A 100-question knowledge test is the foreigner's gateway to a Chinese driver's licence, but the all-important paperwork needs to be in order.
For impatient "need-it-now" novices, this paper trail can lead to many dead-ends. If you want a ticket to ride in the Middle Kingdom, heed the words of someone who has been there and failed that.
I always live by Murphy's Law. If something can go wrong, it will. The glass is not half full, or half empty, it's poisoned. This attitude makes living in China a sheer delight, because most things go unexpectedly right. When they don't, I am ready for it. My driving ambition, however, had Murphy stamped all over it.
The checklist includes: passport, residence permit, original driver's licence, medical certificate, and five photographs. Get the photos first. I went to the hospital for my medical certificate first only to be sent away to get the photos.
The 2.5cmx2.5cm happy snaps must have white backgrounds. I chose blue, because it was my favorite color, but this was a time-wasting mistake. Also take note of photo size. This is not passport size, it is smaller. Got this wrong too.
Take one picture to a hospital or doctor, for the medical certificate. The eye chart features the capital Es in different sizes and positions on different lines. The color vision test involves distinguishing between green and red within mosaic patterns.
The next step is the foreign office of the branch of the traffic administration department of public security. At the counter, a traffic police officer asks me to write my token Chinese name in Chinese. I had never done this before, and struggle, but write Bai Li Cheng (White-ley honestly).

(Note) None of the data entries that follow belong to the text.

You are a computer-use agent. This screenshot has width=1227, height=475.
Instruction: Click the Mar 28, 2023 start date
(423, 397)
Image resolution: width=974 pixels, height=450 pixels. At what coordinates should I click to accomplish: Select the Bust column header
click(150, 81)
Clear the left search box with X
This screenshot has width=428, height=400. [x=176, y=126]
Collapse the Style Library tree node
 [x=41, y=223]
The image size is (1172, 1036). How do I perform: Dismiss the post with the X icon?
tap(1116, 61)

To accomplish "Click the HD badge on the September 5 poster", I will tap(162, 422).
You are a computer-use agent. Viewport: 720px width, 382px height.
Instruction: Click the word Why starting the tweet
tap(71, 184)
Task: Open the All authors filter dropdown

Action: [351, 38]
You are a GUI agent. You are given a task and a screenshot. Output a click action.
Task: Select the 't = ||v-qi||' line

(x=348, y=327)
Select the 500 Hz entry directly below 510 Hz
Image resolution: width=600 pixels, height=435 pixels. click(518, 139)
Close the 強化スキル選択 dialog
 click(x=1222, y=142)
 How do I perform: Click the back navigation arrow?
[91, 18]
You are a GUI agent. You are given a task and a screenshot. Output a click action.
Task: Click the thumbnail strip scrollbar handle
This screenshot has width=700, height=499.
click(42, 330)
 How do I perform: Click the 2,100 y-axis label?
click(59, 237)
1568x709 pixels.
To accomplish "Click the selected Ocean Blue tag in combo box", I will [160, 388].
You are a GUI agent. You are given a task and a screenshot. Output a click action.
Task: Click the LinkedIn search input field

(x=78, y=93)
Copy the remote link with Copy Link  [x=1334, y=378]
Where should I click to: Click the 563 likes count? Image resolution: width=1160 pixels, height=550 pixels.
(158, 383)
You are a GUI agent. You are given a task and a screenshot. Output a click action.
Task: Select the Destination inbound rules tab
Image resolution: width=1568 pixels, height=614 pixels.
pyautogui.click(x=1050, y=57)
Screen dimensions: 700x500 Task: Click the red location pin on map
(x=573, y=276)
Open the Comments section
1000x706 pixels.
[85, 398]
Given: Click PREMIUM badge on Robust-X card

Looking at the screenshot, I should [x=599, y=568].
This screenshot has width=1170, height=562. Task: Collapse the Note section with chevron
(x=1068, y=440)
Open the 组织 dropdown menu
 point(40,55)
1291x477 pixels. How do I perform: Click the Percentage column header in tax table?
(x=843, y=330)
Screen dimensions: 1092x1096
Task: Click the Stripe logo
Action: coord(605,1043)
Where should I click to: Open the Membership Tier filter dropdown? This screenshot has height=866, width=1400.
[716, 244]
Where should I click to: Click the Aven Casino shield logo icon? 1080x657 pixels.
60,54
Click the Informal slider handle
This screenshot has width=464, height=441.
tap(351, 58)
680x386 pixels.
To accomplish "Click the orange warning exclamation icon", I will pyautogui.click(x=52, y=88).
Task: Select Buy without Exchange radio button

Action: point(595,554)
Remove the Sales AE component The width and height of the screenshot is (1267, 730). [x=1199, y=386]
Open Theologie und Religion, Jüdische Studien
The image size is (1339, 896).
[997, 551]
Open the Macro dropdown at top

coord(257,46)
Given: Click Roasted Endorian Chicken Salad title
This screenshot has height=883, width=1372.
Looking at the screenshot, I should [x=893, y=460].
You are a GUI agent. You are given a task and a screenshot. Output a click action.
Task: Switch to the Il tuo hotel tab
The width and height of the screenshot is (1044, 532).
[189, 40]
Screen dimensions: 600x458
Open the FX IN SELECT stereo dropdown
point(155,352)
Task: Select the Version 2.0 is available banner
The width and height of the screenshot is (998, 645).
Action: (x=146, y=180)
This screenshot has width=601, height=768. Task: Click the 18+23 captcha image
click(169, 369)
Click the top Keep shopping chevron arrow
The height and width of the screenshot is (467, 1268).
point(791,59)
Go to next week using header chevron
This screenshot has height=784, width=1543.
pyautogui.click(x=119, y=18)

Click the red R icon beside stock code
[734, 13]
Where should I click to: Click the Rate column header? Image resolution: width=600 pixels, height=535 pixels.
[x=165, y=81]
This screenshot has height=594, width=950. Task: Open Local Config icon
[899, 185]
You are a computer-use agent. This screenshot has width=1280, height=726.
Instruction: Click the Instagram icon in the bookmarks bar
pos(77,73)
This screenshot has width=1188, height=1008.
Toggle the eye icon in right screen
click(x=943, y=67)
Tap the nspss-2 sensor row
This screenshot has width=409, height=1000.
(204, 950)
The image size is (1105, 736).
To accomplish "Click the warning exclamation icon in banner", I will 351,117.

I book my test and have two weeks to study the road rules. The rules book cannot be purchased at this office. The only place in Beijing to buy the exam reference manual is the FESCO office, in the Beijing CBD.
I take a 50-yuan ($6.4) taxi ride and buy the 150-yuan ($19) book.
It has 1,000 questions about laws, signs, highway driving, penalties, accident procedures, licence details, safety, first aid and guidelines for "civil" behaviour. I have to understand Chinese road sign characters for goodness sake, and I can't even write my name. Then there are questions like this: When other drivers correct you, you should:
(a) learn modestly and accept the opinion seriously;
(b) not listen, and
(c) accept but not try to improve.
On Australian roads, a driver's correction sounds like this. Get the blank out of the blank blank way you blank, blank, blank. The answer is (b).
Next. For an open abdominal wound, such as protrusion of the small intestine tube, we should:
(a) put it back;
(b) no treatment,
(c) not put it back, but cover it with a bowl or jar, and bind it with a cloth belt.
Who do they think I am? A stomach surgeon ? Must be (b).
I sit the computer test with 50 other "foreigners", who are mostly Chinese with foreign passports. It's a 45-minute test and one guy finishes in a quarter of an hour. He passes because a little smiley face pops up on screen if an examinee is successful.
A sad face pops up on my screen. I score 88, two questions short of a pass mark. I'm absolutely delighted. I know exactly the two questions I need to revisit.